=== Brano da leggere ===

Ed è proprio nel capoluogo del Nord Kivu che la situazione si sta aggravando di ora in ora. Le milizie dell'M23 stanno attaccando la città per sfondare a Est verso la regione di Tshopo. L'esercito congolese, armato da Usa e Belgio, e rafforzato da 1.600 mercenari, si trova in grossa difficoltà e persino il sostegno dei caschi blu dell'Onu non sembra efficace a frenare la furia dei miliziani filo-rwandesi che hanno anche preso possesso dell'aeroporto internazionale di Goma. Al momento i morti accertati sarebbero oltre cento, i feriti almeno un migliaio. La Croce Rossa internazionale ha lanciato un appello al governo di Kinshasa affinché mobiliti ulteriori soldati a difesa del laboratorio Rodolphe Merieux, dove sono custoditi i campioni di Ebola e Marburg. Un proiettile o un raid di persone armate potrebbe liberare i virus letali con conseguenze inimmaginabili. Le ong dal canto loro parlano di migliaia di persone in fuga, di esecuzioni sommarie e di stupri perpetrati dai ribelli. La situazione umanitaria è deplorevole: è stato bombardato addirittura il reparto di neonatologia dell'ospedale generale Charité Maternelle che ha causato la morte di quattro neonati.

Il terzo fronte si è aperto a sorpresa a Rubavu, all'interno del territorio rwandese. La città, assieme alle vicine Kanama e Gisenyi, è stata colpita da missili terra-aria, in parte abbattuti dalla contraerea di fabbricazione cinese. Ci sono 5 vittime. Tutto questo sta accadendo, lo ricordiamo, allo scopo di ottenere una sorta di esclusiva sui giacimenti di coltan, diamanti e oro del Nord Kivu, con la «sponsorizzazione» in armi di Usa e Belgio per il Congo, e Russia e Cina per il Rwanda.

In ambito diplomatico il presidente sudafricano Cyril Ramaphosa ha conferito ieri con l'omologo del Rwanda Paul Kagame, per discutere sulle violenze in corso.

Il governo kenyota ha annunciato che Kagame e il presidente congolese Felix Tshisekedi parteciperanno oggi a Nairobi a un summit di crisi sul conflitto. Ieri intanto a New York si è svolto il secondo vertice in appena tre giorni del Consiglio di Sicurezza dell'Onu che ripropone il presidente dell'Angola Joao Lourenço come mediatore.

=== Dati ===

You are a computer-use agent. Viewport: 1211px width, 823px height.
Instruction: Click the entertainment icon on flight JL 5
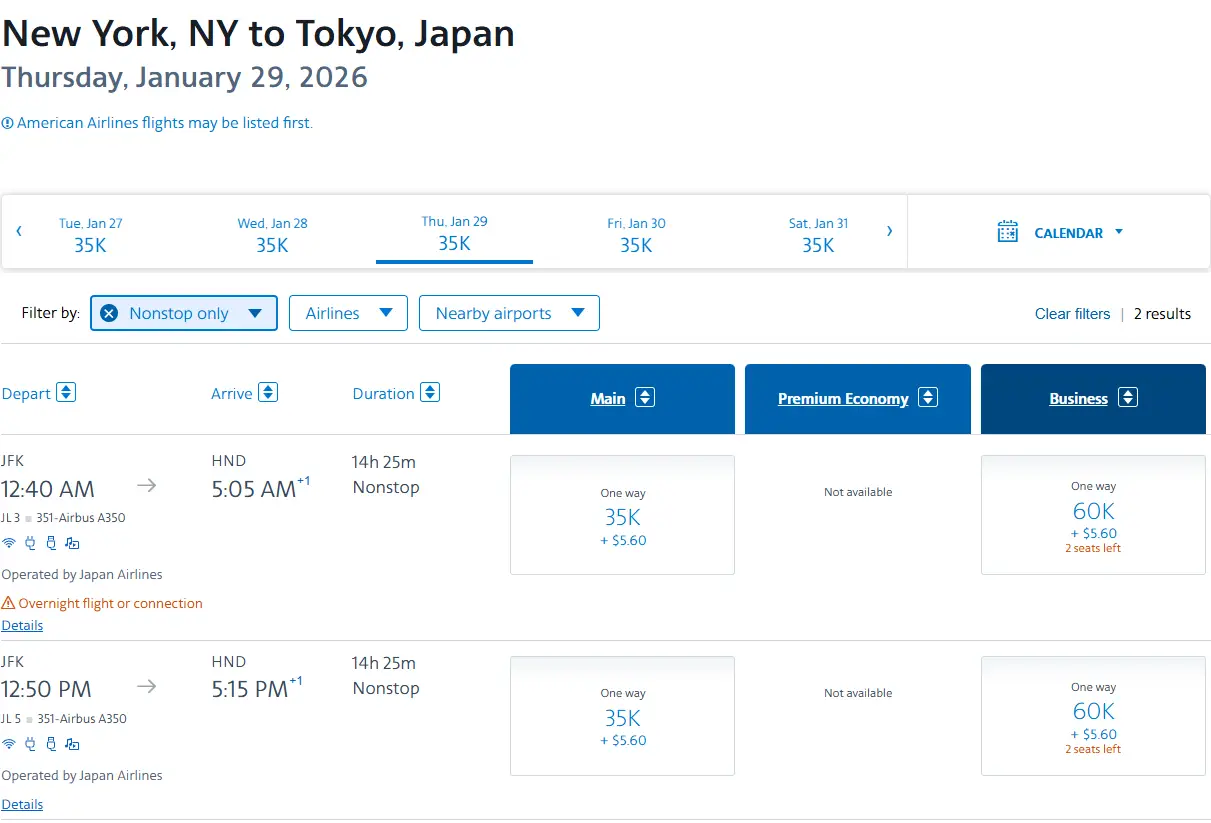(x=72, y=744)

===

Obiettivo del compito » Riscriva il brano sul conflitto nel Nord Kivu da "Il terzo fronte" fino a "violenze in corso." compreso, sostituendo "missili terra-aria" con "razzi".

Risposta corretta »
Il terzo fronte si è aperto a sorpresa a Rubavu, all'interno del territorio rwandese. La città, assieme alle vicine Kanama e Gisenyi, è stata colpita da razzi, in parte abbattuti dalla contraerea di fabbricazione cinese. Ci sono 5 vittime. Tutto questo sta accadendo, lo ricordiamo, allo scopo di ottenere una sorta di esclusiva sui giacimenti di coltan, diamanti e oro del Nord Kivu, con la «sponsorizzazione» in armi di Usa e Belgio per il Congo, e Russia e Cina per il Rwanda.

In ambito diplomatico il presidente sudafricano Cyril Ramaphosa ha conferito ieri con l'omologo del Rwanda Paul Kagame, per discutere sulle violenze in corso.